Stored items:

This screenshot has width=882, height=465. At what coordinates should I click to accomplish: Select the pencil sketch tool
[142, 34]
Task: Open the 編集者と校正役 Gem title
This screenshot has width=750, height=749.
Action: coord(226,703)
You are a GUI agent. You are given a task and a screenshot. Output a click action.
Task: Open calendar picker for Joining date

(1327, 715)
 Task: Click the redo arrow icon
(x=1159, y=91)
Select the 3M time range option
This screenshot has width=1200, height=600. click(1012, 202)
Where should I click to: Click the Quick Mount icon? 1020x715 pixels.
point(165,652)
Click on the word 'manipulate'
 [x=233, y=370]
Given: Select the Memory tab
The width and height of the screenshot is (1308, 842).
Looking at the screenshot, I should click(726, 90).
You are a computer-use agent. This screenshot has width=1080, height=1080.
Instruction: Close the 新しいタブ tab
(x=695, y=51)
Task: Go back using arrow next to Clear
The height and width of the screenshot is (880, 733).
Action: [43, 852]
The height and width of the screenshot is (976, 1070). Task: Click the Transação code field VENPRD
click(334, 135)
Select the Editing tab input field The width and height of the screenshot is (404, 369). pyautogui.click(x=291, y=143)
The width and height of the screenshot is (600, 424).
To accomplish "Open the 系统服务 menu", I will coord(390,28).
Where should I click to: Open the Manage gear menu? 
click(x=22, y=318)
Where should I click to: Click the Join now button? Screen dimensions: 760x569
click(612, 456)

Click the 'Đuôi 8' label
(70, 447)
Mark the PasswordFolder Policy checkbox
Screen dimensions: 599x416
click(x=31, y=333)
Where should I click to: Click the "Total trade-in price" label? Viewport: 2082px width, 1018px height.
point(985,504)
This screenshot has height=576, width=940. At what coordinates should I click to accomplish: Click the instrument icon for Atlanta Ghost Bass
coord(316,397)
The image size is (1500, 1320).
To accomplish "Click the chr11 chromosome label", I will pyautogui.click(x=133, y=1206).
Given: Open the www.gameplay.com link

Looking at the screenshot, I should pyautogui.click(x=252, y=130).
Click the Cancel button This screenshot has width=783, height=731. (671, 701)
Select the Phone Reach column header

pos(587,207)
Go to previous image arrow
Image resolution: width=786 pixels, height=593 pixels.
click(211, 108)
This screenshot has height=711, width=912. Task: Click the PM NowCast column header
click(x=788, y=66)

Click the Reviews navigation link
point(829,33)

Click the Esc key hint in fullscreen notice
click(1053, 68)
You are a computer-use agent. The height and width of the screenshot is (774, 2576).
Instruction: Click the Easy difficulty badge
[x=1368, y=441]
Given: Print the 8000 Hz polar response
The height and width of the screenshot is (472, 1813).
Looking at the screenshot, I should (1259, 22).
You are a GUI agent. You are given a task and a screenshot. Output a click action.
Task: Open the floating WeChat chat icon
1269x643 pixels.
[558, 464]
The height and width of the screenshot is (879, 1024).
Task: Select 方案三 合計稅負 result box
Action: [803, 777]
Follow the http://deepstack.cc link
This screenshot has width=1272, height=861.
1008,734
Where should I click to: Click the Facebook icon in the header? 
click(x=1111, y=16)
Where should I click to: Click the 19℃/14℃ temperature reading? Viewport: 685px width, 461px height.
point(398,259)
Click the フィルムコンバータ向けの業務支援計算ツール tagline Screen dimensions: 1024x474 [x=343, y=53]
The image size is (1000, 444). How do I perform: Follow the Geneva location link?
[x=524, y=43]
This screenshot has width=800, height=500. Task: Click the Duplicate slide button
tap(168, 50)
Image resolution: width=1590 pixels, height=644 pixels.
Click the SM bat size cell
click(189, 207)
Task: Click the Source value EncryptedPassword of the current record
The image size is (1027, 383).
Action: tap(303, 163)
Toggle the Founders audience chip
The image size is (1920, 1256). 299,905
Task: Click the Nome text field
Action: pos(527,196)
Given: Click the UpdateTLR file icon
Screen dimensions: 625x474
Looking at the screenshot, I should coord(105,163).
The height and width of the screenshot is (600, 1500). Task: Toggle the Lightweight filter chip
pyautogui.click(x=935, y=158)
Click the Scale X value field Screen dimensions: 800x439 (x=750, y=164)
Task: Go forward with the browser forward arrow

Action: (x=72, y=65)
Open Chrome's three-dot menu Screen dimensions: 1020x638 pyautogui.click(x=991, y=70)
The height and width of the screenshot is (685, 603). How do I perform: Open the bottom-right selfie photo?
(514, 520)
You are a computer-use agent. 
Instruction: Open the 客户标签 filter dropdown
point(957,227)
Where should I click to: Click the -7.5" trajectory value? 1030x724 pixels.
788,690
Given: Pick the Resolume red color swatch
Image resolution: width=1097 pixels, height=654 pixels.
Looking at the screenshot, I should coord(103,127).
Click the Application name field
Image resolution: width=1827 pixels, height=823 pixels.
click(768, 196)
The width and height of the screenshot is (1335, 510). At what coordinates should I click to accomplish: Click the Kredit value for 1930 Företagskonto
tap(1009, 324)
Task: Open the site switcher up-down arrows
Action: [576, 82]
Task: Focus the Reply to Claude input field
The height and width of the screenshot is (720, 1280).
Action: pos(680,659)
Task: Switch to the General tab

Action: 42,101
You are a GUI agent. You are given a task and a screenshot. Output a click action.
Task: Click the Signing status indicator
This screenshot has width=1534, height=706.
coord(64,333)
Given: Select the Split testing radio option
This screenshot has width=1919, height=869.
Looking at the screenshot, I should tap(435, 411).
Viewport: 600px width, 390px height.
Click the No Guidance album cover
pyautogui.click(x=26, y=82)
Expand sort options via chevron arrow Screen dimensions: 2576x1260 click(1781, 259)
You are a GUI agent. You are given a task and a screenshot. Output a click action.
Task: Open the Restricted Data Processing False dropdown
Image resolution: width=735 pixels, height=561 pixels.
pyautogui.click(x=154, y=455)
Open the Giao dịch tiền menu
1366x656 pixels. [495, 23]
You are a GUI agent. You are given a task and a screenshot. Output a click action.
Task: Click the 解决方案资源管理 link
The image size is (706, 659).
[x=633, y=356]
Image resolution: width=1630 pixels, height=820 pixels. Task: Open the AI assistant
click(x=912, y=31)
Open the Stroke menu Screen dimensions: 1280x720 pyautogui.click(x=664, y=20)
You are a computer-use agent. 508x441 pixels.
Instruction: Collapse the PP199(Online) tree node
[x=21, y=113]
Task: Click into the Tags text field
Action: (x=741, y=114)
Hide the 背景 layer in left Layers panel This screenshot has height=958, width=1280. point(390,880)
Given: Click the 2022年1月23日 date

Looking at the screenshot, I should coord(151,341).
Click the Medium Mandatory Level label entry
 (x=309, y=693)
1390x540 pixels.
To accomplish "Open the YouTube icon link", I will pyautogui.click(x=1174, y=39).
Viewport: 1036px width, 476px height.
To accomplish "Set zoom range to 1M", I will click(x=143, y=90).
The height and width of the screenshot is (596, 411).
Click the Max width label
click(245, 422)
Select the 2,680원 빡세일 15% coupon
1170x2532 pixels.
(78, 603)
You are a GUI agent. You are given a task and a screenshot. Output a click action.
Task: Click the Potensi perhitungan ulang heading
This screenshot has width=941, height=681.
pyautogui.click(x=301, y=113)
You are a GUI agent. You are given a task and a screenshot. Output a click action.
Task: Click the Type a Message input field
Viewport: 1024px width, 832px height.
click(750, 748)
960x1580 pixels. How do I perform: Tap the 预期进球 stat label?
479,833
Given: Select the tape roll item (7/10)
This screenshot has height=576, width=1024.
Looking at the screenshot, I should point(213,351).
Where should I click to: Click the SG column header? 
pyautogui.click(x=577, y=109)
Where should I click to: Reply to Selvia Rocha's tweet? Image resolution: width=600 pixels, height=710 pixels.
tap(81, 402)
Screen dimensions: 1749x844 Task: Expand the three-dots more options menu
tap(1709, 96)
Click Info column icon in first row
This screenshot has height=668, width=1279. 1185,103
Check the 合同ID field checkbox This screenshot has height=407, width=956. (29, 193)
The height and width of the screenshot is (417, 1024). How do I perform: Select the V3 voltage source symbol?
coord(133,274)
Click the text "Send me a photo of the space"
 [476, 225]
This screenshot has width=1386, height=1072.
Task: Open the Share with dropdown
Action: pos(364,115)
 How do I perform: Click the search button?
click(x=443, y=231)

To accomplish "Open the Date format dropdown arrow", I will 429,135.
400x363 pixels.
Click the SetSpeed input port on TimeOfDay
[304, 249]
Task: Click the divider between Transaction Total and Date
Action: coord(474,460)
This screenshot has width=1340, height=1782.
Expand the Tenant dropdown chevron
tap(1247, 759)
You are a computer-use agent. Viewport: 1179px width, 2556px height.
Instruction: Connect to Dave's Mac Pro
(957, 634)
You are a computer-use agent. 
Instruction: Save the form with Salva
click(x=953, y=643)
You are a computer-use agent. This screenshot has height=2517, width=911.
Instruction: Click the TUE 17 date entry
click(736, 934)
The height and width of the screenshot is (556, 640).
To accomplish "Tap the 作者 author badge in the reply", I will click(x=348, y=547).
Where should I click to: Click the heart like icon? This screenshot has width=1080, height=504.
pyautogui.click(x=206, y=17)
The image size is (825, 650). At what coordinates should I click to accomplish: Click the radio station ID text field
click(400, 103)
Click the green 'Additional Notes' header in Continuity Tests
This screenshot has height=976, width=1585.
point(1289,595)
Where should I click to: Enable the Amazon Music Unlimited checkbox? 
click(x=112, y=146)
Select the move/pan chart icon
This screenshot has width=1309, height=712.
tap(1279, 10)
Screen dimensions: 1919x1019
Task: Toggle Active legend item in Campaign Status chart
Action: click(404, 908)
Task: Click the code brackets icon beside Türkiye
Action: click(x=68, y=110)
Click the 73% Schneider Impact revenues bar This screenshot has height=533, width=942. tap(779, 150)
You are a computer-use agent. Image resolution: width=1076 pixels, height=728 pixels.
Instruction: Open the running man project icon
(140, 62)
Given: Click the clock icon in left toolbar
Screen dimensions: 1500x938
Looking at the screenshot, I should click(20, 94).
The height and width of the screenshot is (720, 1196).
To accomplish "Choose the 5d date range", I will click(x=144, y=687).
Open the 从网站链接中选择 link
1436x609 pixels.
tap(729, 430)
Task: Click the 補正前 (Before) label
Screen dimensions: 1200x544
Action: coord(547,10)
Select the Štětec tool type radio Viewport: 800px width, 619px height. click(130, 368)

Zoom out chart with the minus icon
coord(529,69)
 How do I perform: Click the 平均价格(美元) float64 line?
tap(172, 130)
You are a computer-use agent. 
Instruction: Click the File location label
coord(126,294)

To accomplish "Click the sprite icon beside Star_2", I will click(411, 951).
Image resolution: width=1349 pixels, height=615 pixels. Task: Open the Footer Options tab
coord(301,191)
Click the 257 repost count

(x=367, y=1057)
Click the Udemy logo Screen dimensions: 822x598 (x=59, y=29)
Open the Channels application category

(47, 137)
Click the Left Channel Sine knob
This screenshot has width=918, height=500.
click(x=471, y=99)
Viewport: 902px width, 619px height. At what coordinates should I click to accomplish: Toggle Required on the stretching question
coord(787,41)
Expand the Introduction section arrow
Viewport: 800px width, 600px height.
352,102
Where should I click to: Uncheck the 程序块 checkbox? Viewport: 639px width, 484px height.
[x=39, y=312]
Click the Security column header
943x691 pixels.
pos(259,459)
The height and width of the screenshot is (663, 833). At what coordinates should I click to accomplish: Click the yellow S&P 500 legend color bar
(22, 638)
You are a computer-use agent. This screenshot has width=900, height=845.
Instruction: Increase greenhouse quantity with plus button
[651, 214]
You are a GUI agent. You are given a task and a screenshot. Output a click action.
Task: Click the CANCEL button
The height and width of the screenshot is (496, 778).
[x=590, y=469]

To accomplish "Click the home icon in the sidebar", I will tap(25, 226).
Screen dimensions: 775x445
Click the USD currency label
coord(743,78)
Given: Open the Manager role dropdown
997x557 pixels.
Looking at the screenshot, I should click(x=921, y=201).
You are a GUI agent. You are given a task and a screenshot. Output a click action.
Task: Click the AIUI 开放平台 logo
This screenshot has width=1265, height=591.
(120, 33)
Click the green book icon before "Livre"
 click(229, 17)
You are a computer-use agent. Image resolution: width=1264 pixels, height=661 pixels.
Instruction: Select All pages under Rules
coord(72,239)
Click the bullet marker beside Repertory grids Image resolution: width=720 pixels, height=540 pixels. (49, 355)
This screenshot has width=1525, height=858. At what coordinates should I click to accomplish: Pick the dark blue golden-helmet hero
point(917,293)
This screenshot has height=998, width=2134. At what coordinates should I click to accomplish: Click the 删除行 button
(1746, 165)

▶ **Assignment**: Your reply is to be the number of lines above in which the word "will" appears, and nothing else.

▶ **Response to this exercise**: 9